You’re Not a Computer Person (But Don’t Need to Be)
One of the first statements we get during a client intake is “I don’t know, I’m not a computer person.” Of course you’re not, that’s why you’re calling us!
Although the business name is DoctorDave Computer Repair, I didn’t go to medical school (I went to law school). That doesn’t mean I can’t go to the doctor. A good doctor does a careful intake and listens to symptoms. I don’t tell the doctor I have otitis media, I say my ear hurts. I can’t however go to the doctor and say “I’m sick” and leave it there. They’re stuck starting with “Does your left toe hurt” and move up to the top of your head. Obviously that doesn’t happen in real life. They’ll ask probing questions like “Are you in pain?” and “Where does it hurt?”
Tell Us What It’s Doing (Or Not Doing)
Nothing technical.

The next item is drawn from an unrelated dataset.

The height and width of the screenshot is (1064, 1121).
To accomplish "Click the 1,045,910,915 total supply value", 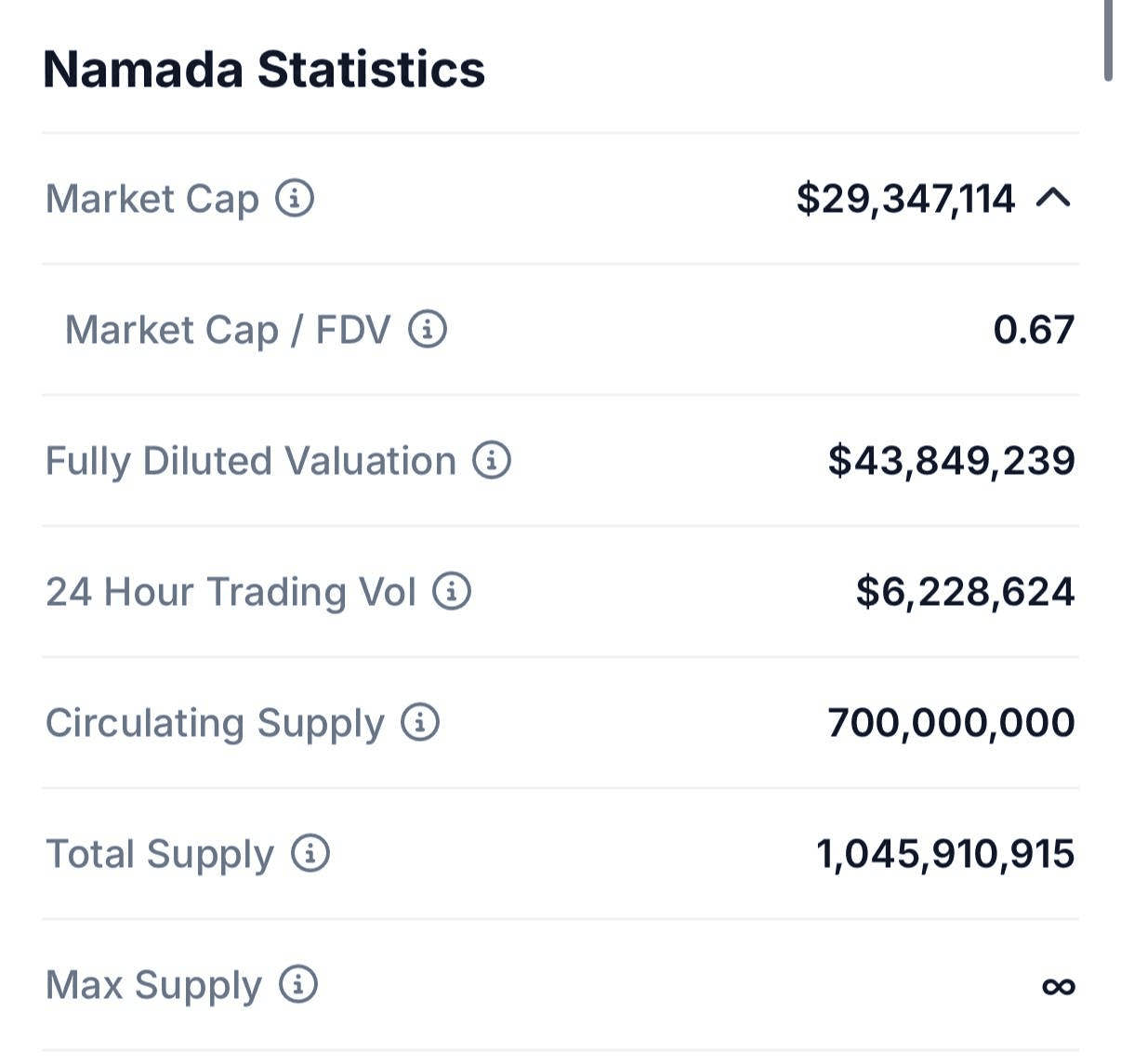I will [x=945, y=854].
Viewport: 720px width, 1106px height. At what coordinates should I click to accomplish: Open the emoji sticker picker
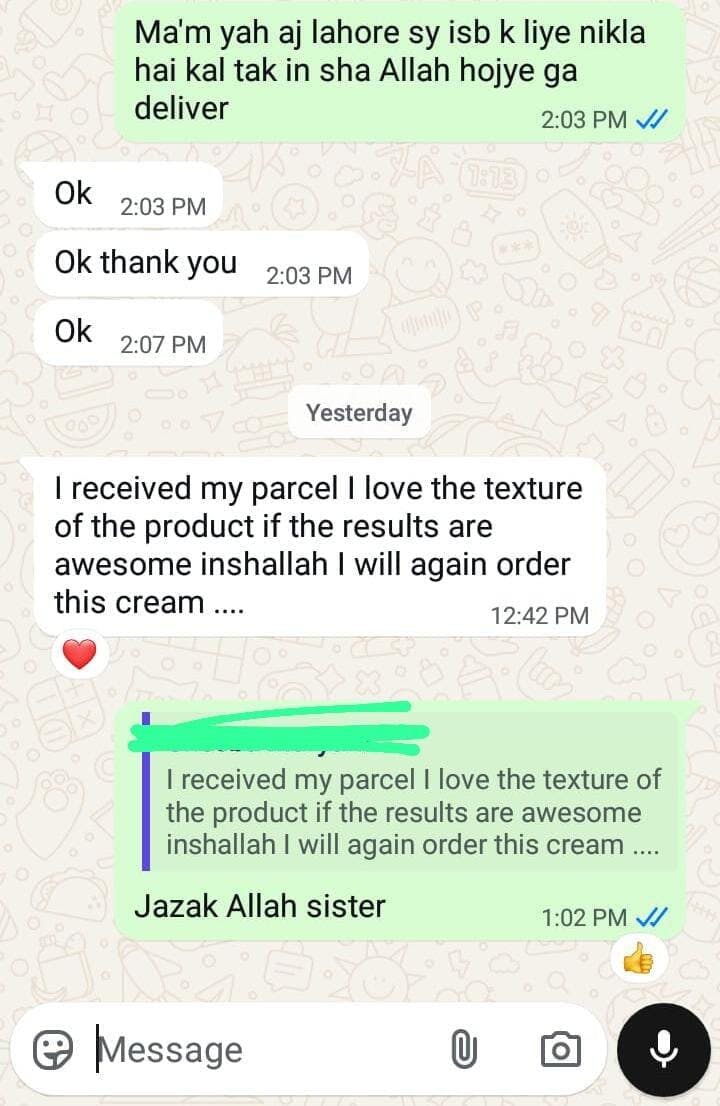tap(53, 1050)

It’s the computer equivalent of “Where does it hurt?” We need to know your symptoms. Instead of saying “I have a virus,” tell us about the strange message you get everytime you turn on your computer.
Take Detailed Notes
Doctors of all kinds like symptom tracking. We even have a symptom tracking worksheet we developed from a client who kept a food diary. Things that seem unimportant sometimes are vital. Anyone who’s watched House knows that. The more details we have, the better diagnosis we can make.
Have a Chief Complaint
Doctors use that term for the answer to the question “What brings you in today?” If you say “everything”, you’ll never get what you want. Go in with one key issue you’re facing and then any other issues rank ordered. When I go to my medical doctor, I’m always complaining about my shoulder, even if I’m just in for an ear infection. Correction. I don’t know if I have an ear infection, I just have pain in my ear. My shoulder’s unrelated, but it’s a nagging pain. Too often I leave the MD’s office with my complaints unresolved. That’s because I’m not organized and threw too much at her at once.
Use An App To Keep Track (Even if it’s email)

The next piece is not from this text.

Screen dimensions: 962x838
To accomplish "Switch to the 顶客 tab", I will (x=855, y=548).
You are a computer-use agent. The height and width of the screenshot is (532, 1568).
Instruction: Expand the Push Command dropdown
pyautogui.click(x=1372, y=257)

We tend to have our phones with us at all time. When a problem develops on your computer, record it on your phone. We’ve got a DoctorDave App to make it easy to do this on an iPhone. If you have an Android phone or just don’t want to download our app (why not?), use your camera and your email.

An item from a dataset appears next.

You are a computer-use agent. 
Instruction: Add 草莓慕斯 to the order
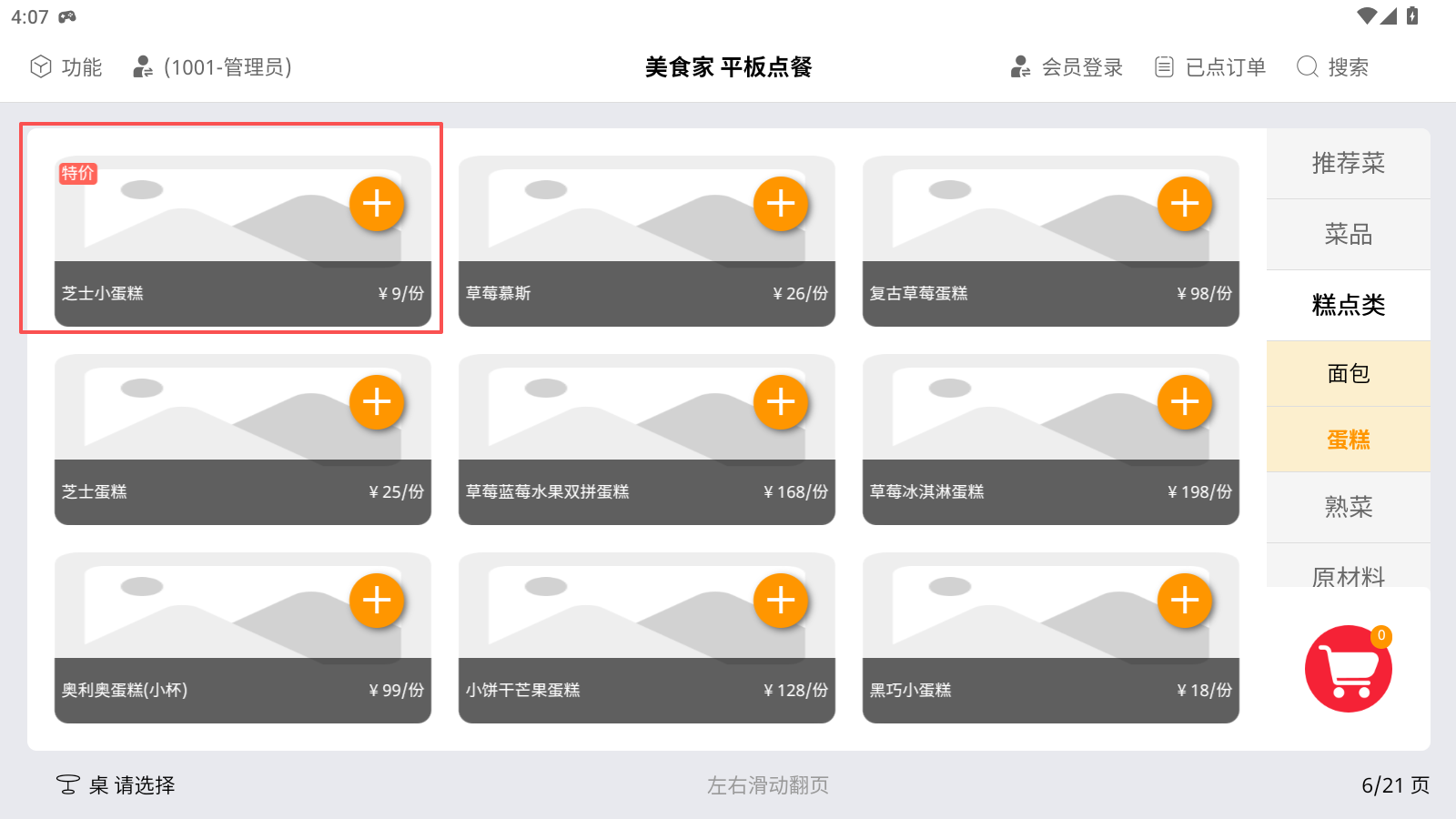(x=781, y=203)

True story. I was having problems with my stomach and there is an app that will track and rate your poop. Seriously! For computer problems, you don’t need anything that fancy. Just take a picture and send us an email. No poop emails please.
Don’t Let Problems Linger
If you wait until your yearly check and dump all the problems on your physician, he might get a little overwhelmed. Don’t let small problems become big ones. Train yourself on self-examination techniques so you’ll see the first sign of trouble.
With the computer, a small virus becomes a big one over time. A hard drive that clicks or glitches once eventually fails to boot and you lose your data.